Exercise instructions
a - According to the article on eggs, how many eggs per day does the USDA now say healthy adults may eat on average?
b - Do these statements agree with the article on eggs? For each, answer yes or no and quote the deciding words. (i) The re-evaluation found eggs to be lower in vitamin D than previously believed. (ii) Adults at high risk for heart disease can average an egg a day and still meet the new dietary guidelines. (iii) Egg nutrition figures were last studied about a decade ago.
c - Continue the article on eggs from its final sentence.

Source text
+===+
Looks like eggs aren’t the Devil after all. They're back to being incredibly edible.
The U.S. Department of Agriculture has announced that after a re-evaluation, eggs have been found to be significantly lower in cholesterol than previously believed—and also quite a bit higher in vitamin D.
The USDA now says it’s okay for healthy adults to eat an average of one to two eggs per day. Even adults with a high risk for heart disease can average an egg a day and meet the new dietary guidelines.
No one quite knows why the numbers have changed so dramatically since they were last studied about a decade ago, but speculation is that it has to do with changes in hens’ diets.
+===+
Provided data
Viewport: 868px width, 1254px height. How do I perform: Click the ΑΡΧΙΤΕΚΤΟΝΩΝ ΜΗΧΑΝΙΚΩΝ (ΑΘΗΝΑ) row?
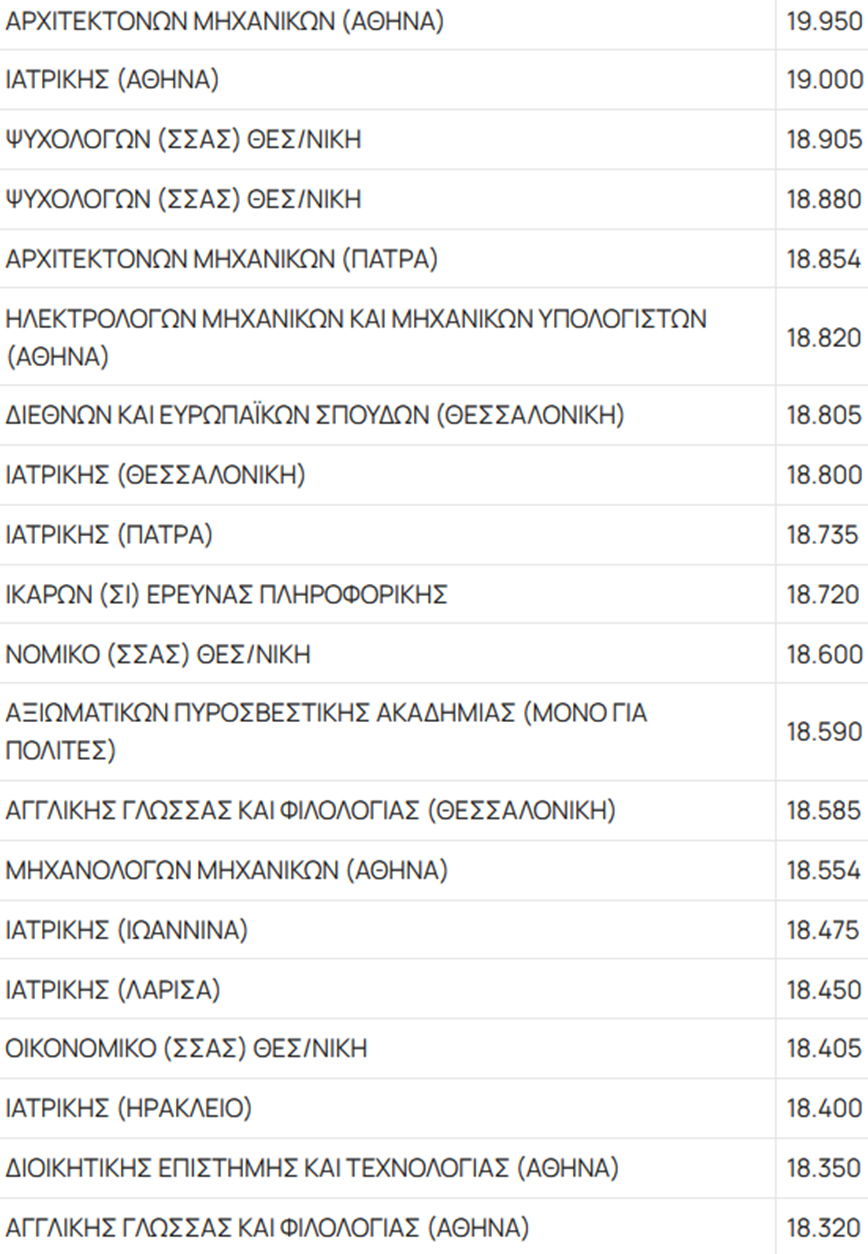click(x=224, y=21)
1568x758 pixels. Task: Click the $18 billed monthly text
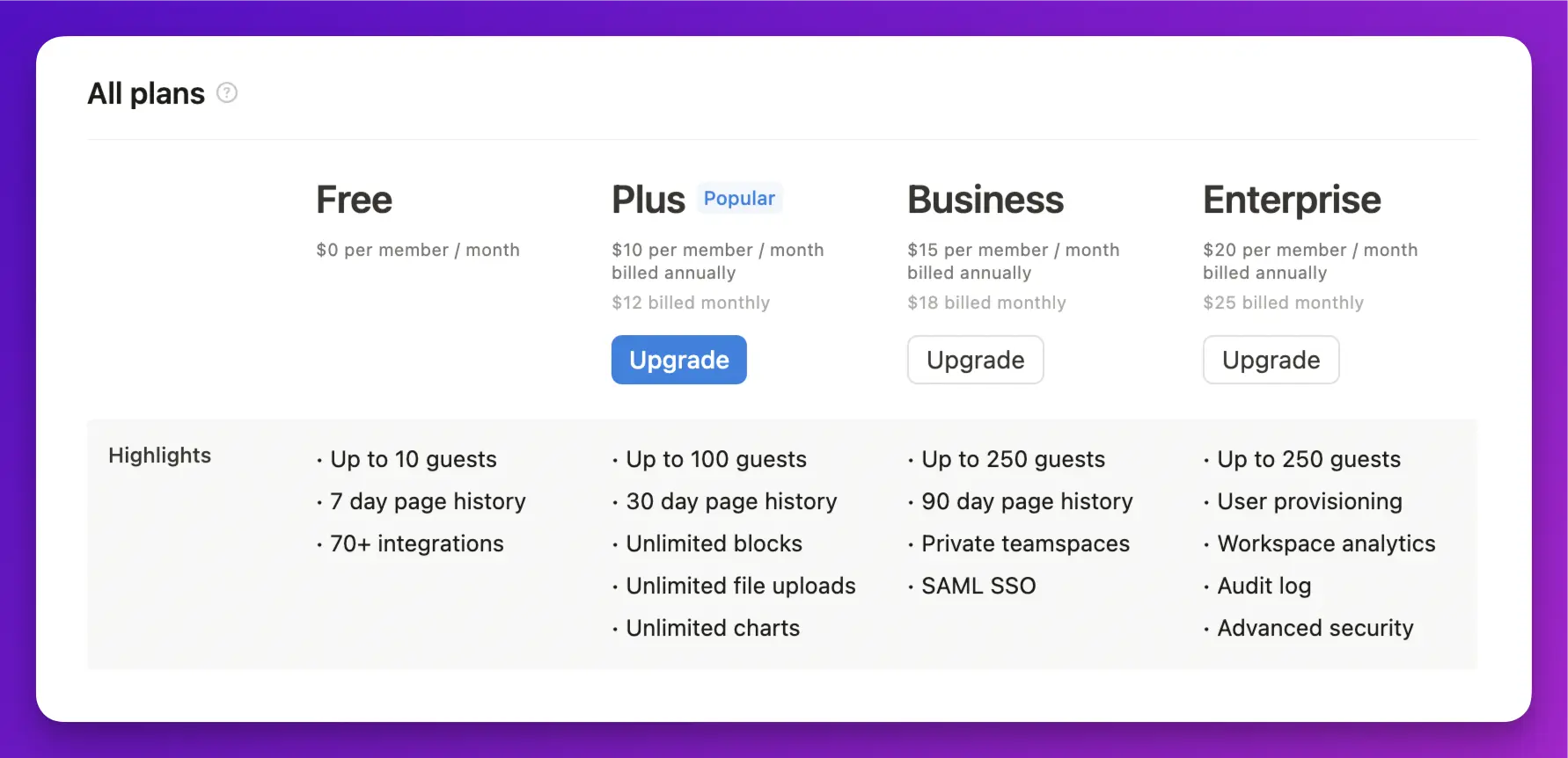click(986, 302)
+===+
List of answers
a - One to two eggs per day.

b -
(i) No: "quite a bit higher in vitamin D."
(ii) Yes: "Even adults with a high risk for heart disease can average an egg a day and meet the new dietary guidelines."
(iii) Yes: "since they were last studied about a decade ago."

c -
Dr. David Katz, director of Yale University’s Prevention Research Center, writing for the Huffington Post, suggests that we were probably wrong about the harms of dietary cholesterol in the first place. Over the past decade or so, Katz writes, “many studies have suggested that dietary cholesterol in general, and eggs in particular, do not contribute meaningfully to blood cholesterol levels or cardiac risk.”
He then goes on to comment about the food choices people who have avoided eggs often make instead, such as donuts, Danish, bagels and the like. Increasing the intake of refined starches and added sugars—not a good substitute for the incredible edible egg.
I, for one, say welcome back, eggs. Make mine over easy. Or deviled!